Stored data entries
_ _ _ _

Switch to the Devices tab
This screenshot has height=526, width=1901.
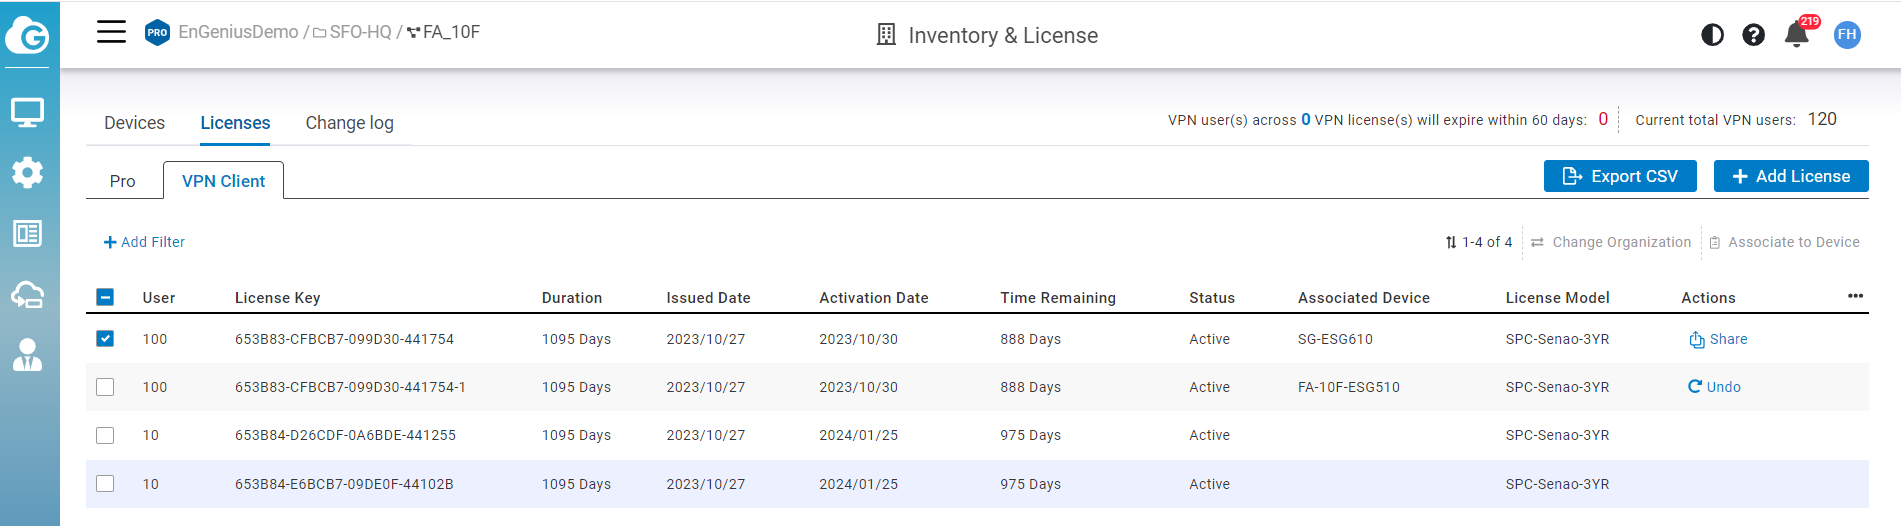tap(134, 123)
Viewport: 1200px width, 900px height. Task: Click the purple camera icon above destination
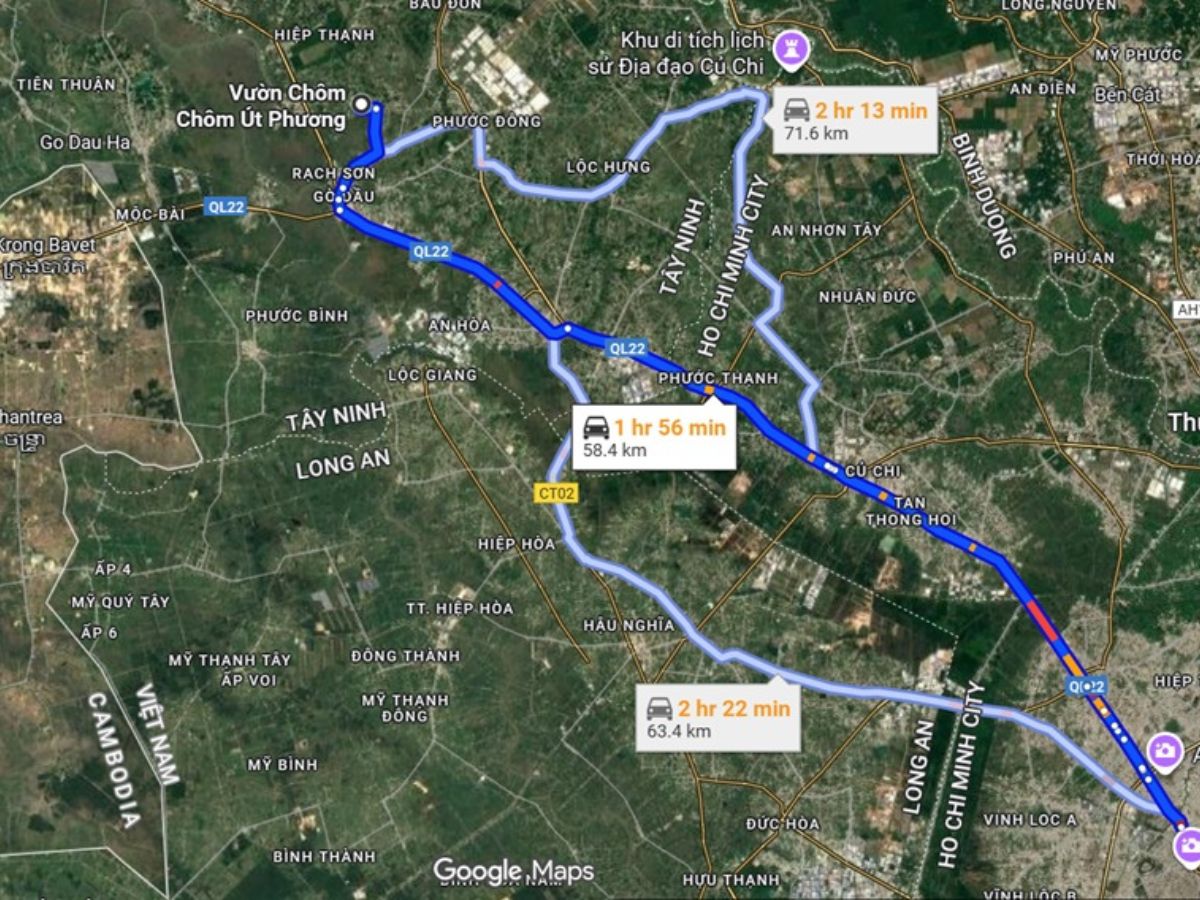click(1165, 751)
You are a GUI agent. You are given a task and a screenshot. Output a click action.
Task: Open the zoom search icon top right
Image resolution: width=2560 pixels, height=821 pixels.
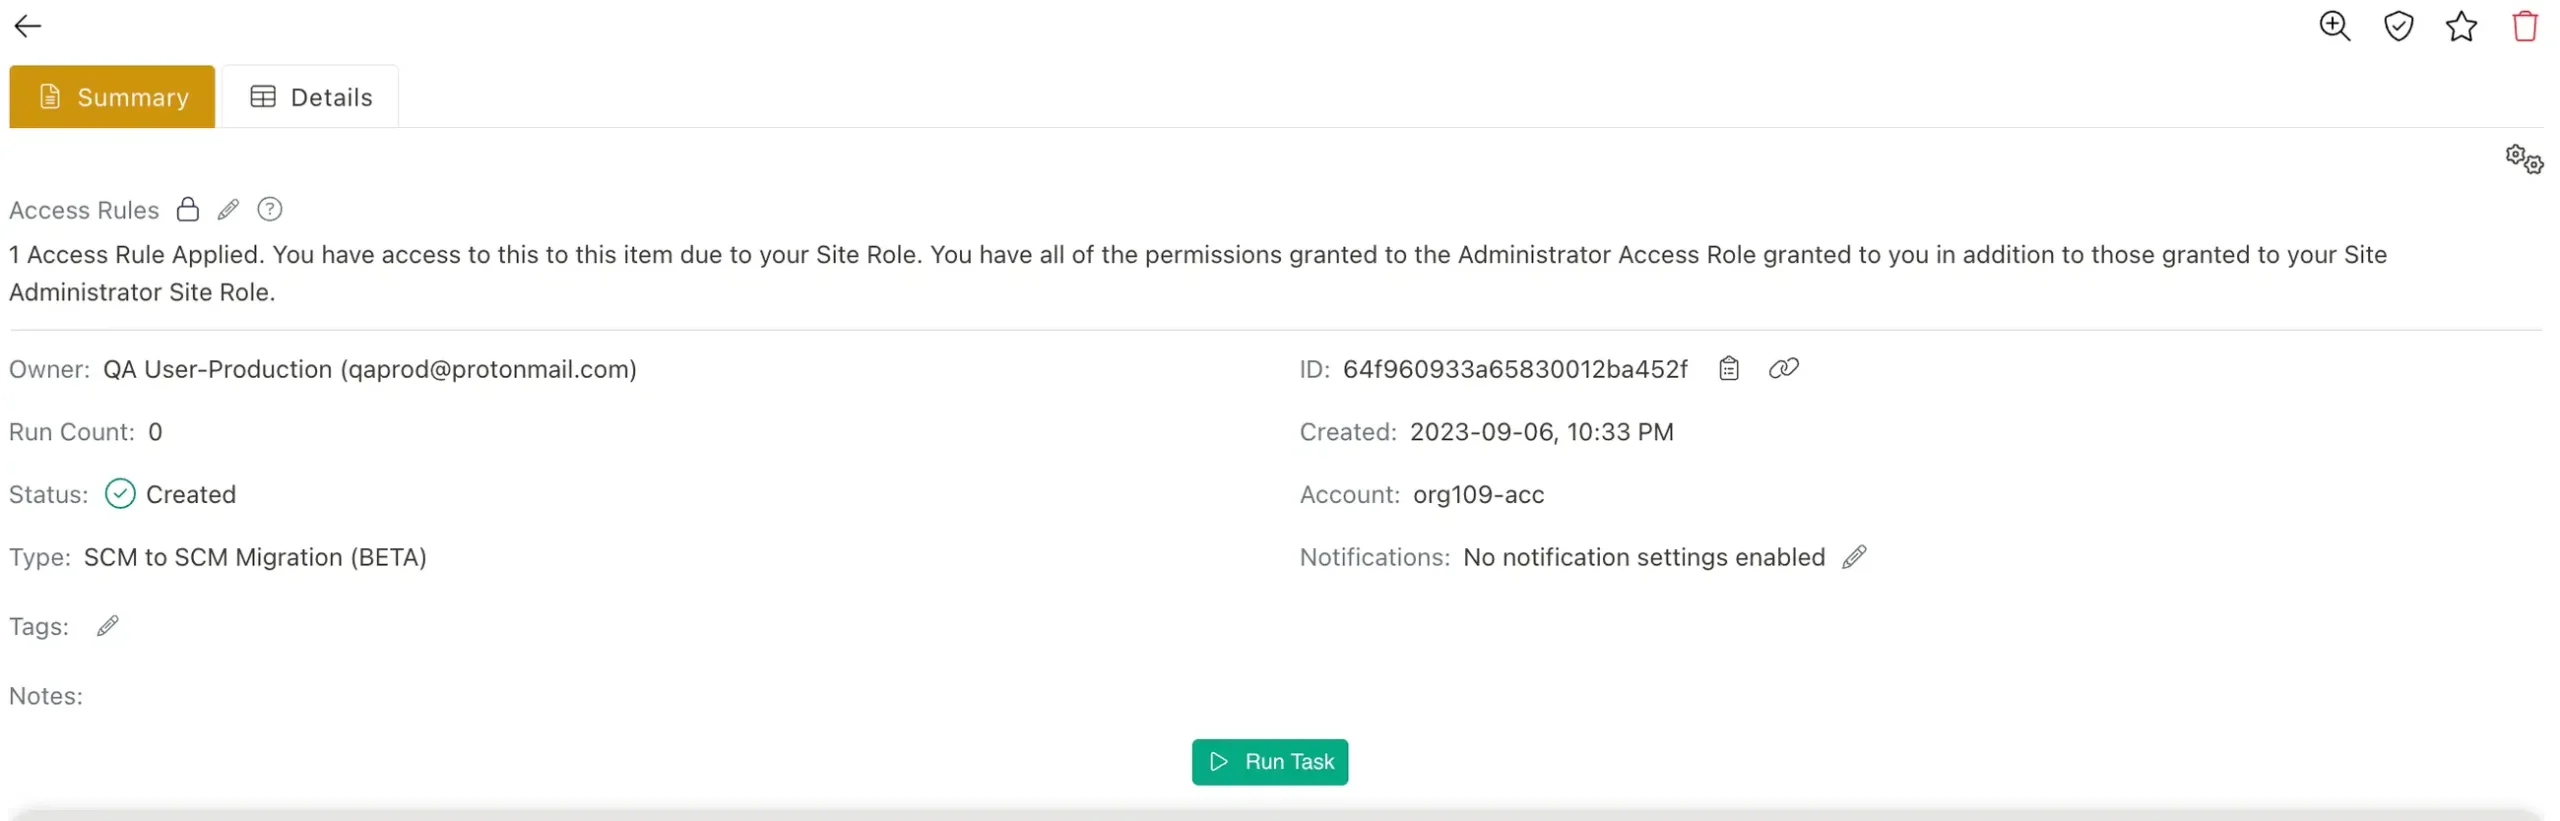click(2336, 26)
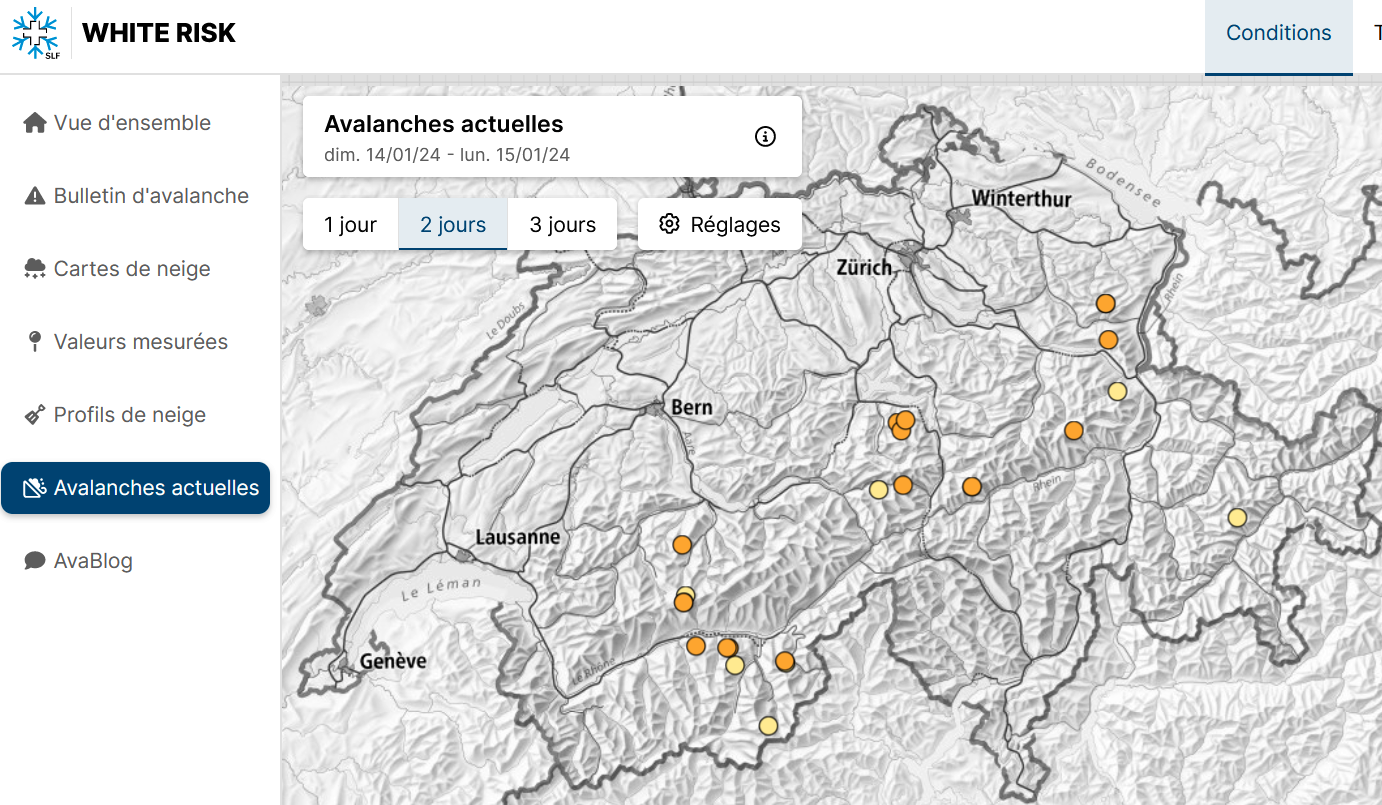This screenshot has height=805, width=1382.
Task: Click the house icon for Vue d'ensemble
Action: click(35, 123)
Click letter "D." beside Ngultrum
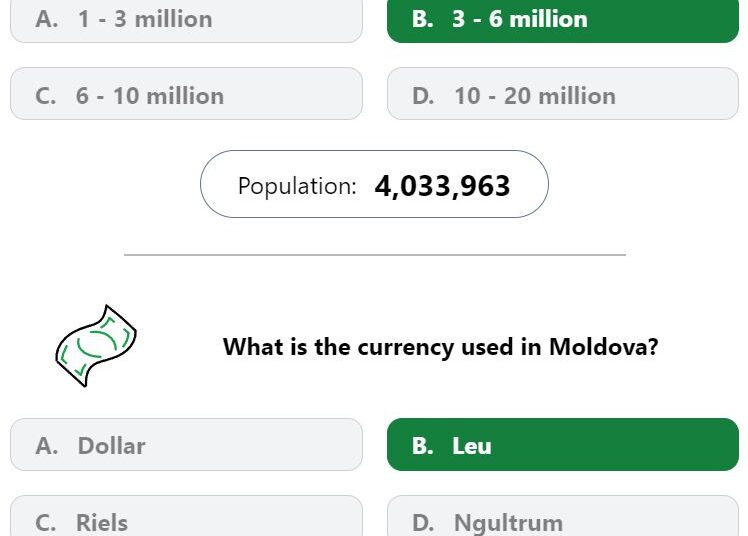The width and height of the screenshot is (748, 536). click(423, 523)
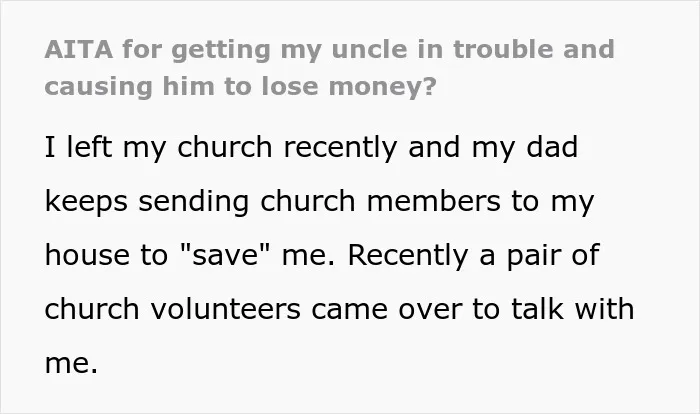Viewport: 700px width, 414px height.
Task: Click the word "recently" in the first body line
Action: (340, 148)
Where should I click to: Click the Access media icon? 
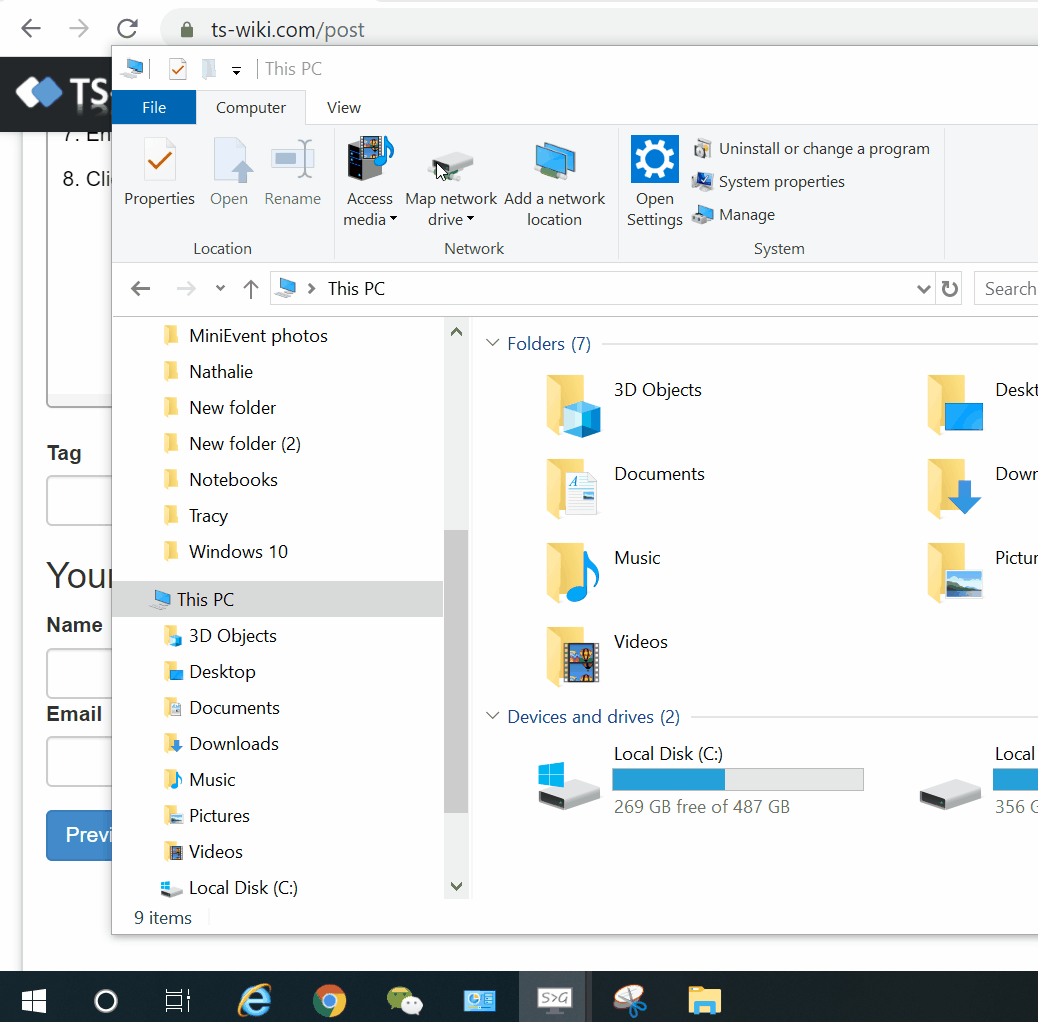[370, 160]
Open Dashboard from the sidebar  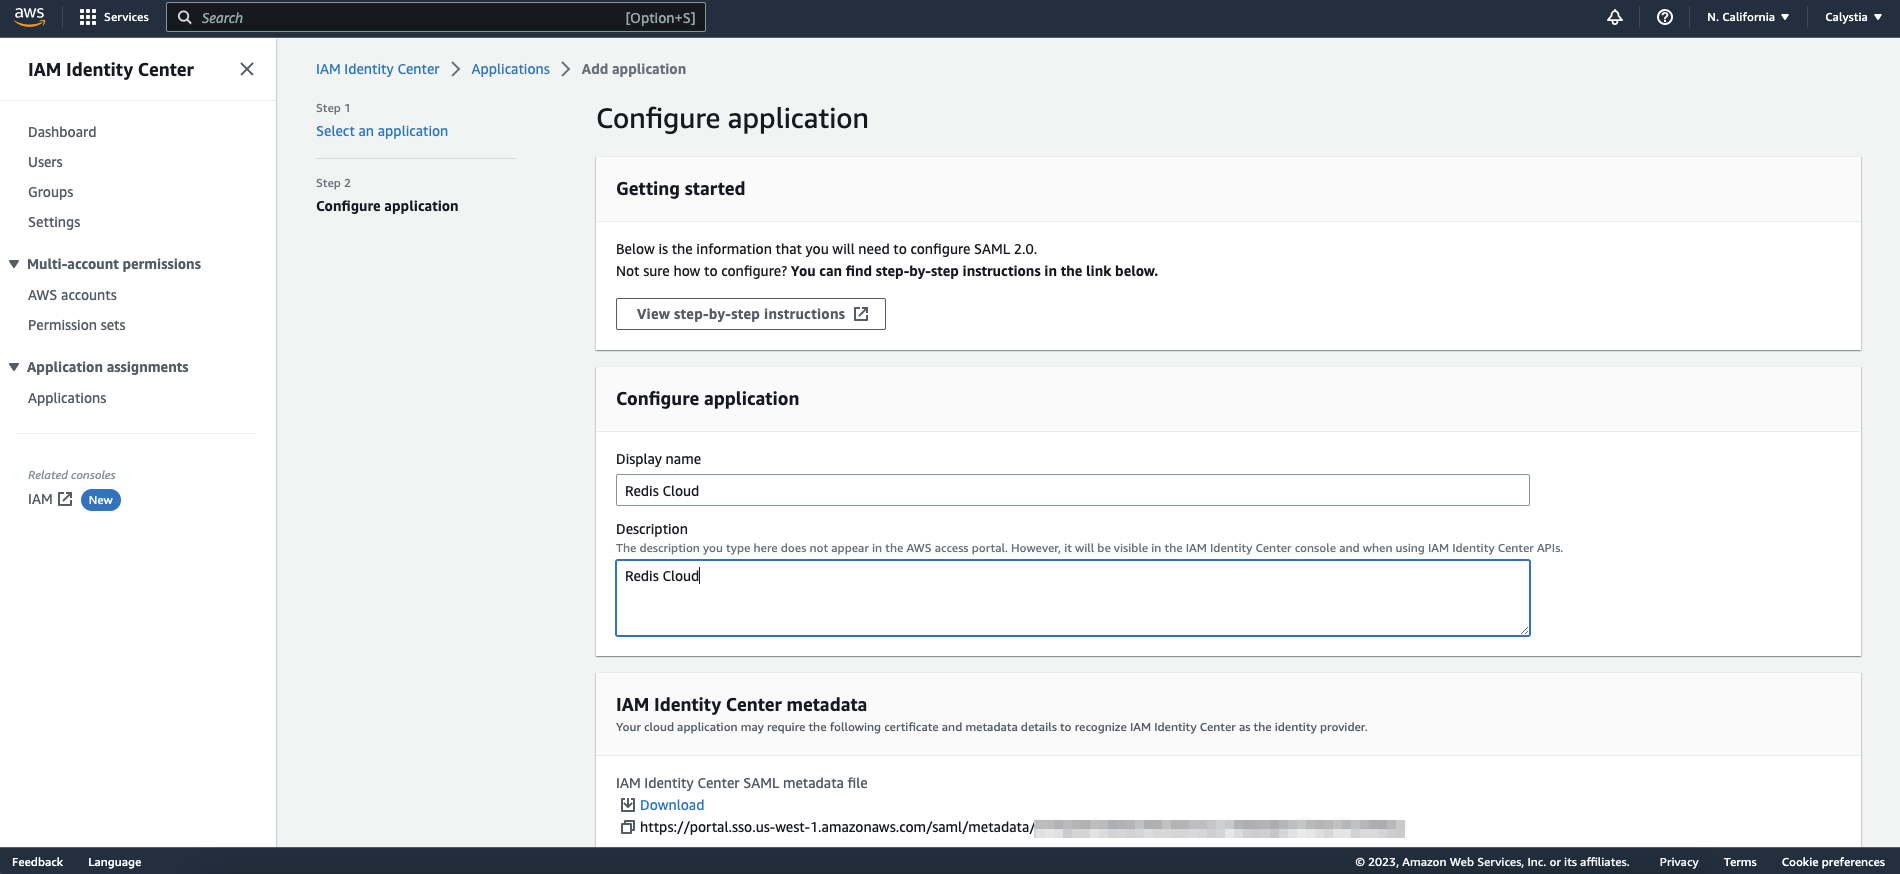(62, 132)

_ _ _ _

--- Work task ---
Only the lines from the start of the records above through the line containing "Task: Open the zoom search icon top right" should be returned, exactly and with both ends, please; the pictures stay out.

--- Finished task ---
Switch to the Devices tab
This screenshot has height=526, width=1901.
tap(134, 123)
Viewport: 1200px width, 900px height. Task: Click the purple camera icon above destination
click(1165, 751)
You are a GUI agent. You are given a task and a screenshot. Output a click action.
Task: Open the zoom search icon top right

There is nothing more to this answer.